─── PROVIDED ENTRIES

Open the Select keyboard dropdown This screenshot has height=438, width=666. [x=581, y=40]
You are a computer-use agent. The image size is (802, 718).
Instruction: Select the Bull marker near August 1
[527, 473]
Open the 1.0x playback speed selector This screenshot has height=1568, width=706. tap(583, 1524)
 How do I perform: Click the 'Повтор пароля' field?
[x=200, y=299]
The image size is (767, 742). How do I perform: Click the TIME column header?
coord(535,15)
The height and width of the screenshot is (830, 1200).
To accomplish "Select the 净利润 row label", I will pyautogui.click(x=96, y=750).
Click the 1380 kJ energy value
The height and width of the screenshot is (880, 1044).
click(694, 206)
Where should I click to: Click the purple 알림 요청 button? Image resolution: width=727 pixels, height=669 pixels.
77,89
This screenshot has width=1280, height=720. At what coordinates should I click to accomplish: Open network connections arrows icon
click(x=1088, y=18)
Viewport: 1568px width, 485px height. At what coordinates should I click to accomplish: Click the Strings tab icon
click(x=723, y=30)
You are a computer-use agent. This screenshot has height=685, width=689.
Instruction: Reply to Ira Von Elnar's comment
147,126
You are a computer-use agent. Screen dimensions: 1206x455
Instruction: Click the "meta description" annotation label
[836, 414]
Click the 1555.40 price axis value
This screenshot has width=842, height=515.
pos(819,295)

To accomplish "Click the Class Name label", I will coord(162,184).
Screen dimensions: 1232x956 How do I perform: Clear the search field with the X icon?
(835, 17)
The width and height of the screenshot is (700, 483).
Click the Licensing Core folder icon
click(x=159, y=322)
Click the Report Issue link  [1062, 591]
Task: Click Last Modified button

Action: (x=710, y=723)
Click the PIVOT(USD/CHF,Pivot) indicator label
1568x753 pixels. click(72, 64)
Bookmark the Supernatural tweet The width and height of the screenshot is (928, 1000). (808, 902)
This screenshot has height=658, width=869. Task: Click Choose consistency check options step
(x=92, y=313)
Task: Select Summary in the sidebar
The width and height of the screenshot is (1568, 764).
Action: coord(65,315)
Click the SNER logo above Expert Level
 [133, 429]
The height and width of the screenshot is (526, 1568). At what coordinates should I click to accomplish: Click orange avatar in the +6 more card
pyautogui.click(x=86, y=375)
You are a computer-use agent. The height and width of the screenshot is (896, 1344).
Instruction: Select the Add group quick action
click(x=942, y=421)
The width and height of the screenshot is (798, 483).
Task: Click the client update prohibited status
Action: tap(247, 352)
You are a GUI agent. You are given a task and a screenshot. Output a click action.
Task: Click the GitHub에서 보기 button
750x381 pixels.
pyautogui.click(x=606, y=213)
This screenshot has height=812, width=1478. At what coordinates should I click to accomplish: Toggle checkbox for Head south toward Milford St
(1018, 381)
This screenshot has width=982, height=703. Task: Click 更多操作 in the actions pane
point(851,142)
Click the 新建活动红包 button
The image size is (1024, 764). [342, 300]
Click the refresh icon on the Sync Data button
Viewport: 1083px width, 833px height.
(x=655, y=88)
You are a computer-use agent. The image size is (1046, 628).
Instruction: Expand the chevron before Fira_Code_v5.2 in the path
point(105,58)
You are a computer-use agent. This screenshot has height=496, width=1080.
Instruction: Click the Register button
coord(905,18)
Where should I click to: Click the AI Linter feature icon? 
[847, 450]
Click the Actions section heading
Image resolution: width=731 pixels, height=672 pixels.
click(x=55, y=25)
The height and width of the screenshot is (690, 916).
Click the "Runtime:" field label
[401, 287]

──────

• _YOUR OBJECTIVE_
Write out the listing exactly, keeping every character.

• _WRITTEN REPLY_
Open the Select keyboard dropdown This screenshot has height=438, width=666. [x=581, y=40]
You are a computer-use agent. The image size is (802, 718).
Instruction: Select the Bull marker near August 1
[527, 473]
Open the 1.0x playback speed selector This screenshot has height=1568, width=706. tap(583, 1524)
 How do I perform: Click the 'Повтор пароля' field?
[x=200, y=299]
The image size is (767, 742). How do I perform: Click the TIME column header?
coord(535,15)
The height and width of the screenshot is (830, 1200).
To accomplish "Select the 净利润 row label", I will pyautogui.click(x=96, y=750).
Click the 1380 kJ energy value
The height and width of the screenshot is (880, 1044).
click(694, 206)
Where should I click to: Click the purple 알림 요청 button? Image resolution: width=727 pixels, height=669 pixels.
77,89
This screenshot has width=1280, height=720. At what coordinates should I click to accomplish: Open network connections arrows icon
click(x=1088, y=18)
Viewport: 1568px width, 485px height. At what coordinates should I click to accomplish: Click the Strings tab icon
click(x=723, y=30)
You are a computer-use agent. This screenshot has height=685, width=689.
Instruction: Reply to Ira Von Elnar's comment
147,126
You are a computer-use agent. Screen dimensions: 1206x455
Instruction: Click the "meta description" annotation label
[836, 414]
Click the 1555.40 price axis value
This screenshot has width=842, height=515.
pos(819,295)

To accomplish "Click the Class Name label", I will coord(162,184).
Screen dimensions: 1232x956 How do I perform: Clear the search field with the X icon?
(835, 17)
The width and height of the screenshot is (700, 483).
Click the Licensing Core folder icon
click(x=159, y=322)
Click the Report Issue link  [1062, 591]
Task: Click Last Modified button

Action: (x=710, y=723)
Click the PIVOT(USD/CHF,Pivot) indicator label
1568x753 pixels. click(72, 64)
Bookmark the Supernatural tweet The width and height of the screenshot is (928, 1000). (808, 902)
This screenshot has height=658, width=869. Task: Click Choose consistency check options step
(x=92, y=313)
Task: Select Summary in the sidebar
The width and height of the screenshot is (1568, 764).
Action: coord(65,315)
Click the SNER logo above Expert Level
 [133, 429]
The height and width of the screenshot is (526, 1568). At what coordinates should I click to accomplish: Click orange avatar in the +6 more card
pyautogui.click(x=86, y=375)
You are a computer-use agent. The height and width of the screenshot is (896, 1344).
Instruction: Select the Add group quick action
click(x=942, y=421)
The width and height of the screenshot is (798, 483).
Task: Click the client update prohibited status
Action: tap(247, 352)
You are a GUI agent. You are given a task and a screenshot. Output a click action.
Task: Click the GitHub에서 보기 button
750x381 pixels.
pyautogui.click(x=606, y=213)
This screenshot has height=812, width=1478. At what coordinates should I click to accomplish: Toggle checkbox for Head south toward Milford St
(1018, 381)
This screenshot has width=982, height=703. Task: Click 更多操作 in the actions pane
point(851,142)
Click the 新建活动红包 button
The image size is (1024, 764). [342, 300]
Click the refresh icon on the Sync Data button
Viewport: 1083px width, 833px height.
(x=655, y=88)
You are a computer-use agent. The image size is (1046, 628).
Instruction: Expand the chevron before Fira_Code_v5.2 in the path
point(105,58)
You are a computer-use agent. This screenshot has height=496, width=1080.
Instruction: Click the Register button
coord(905,18)
Where should I click to: Click the AI Linter feature icon? 
[847, 450]
Click the Actions section heading
Image resolution: width=731 pixels, height=672 pixels.
click(x=55, y=25)
The height and width of the screenshot is (690, 916).
Click the "Runtime:" field label
[401, 287]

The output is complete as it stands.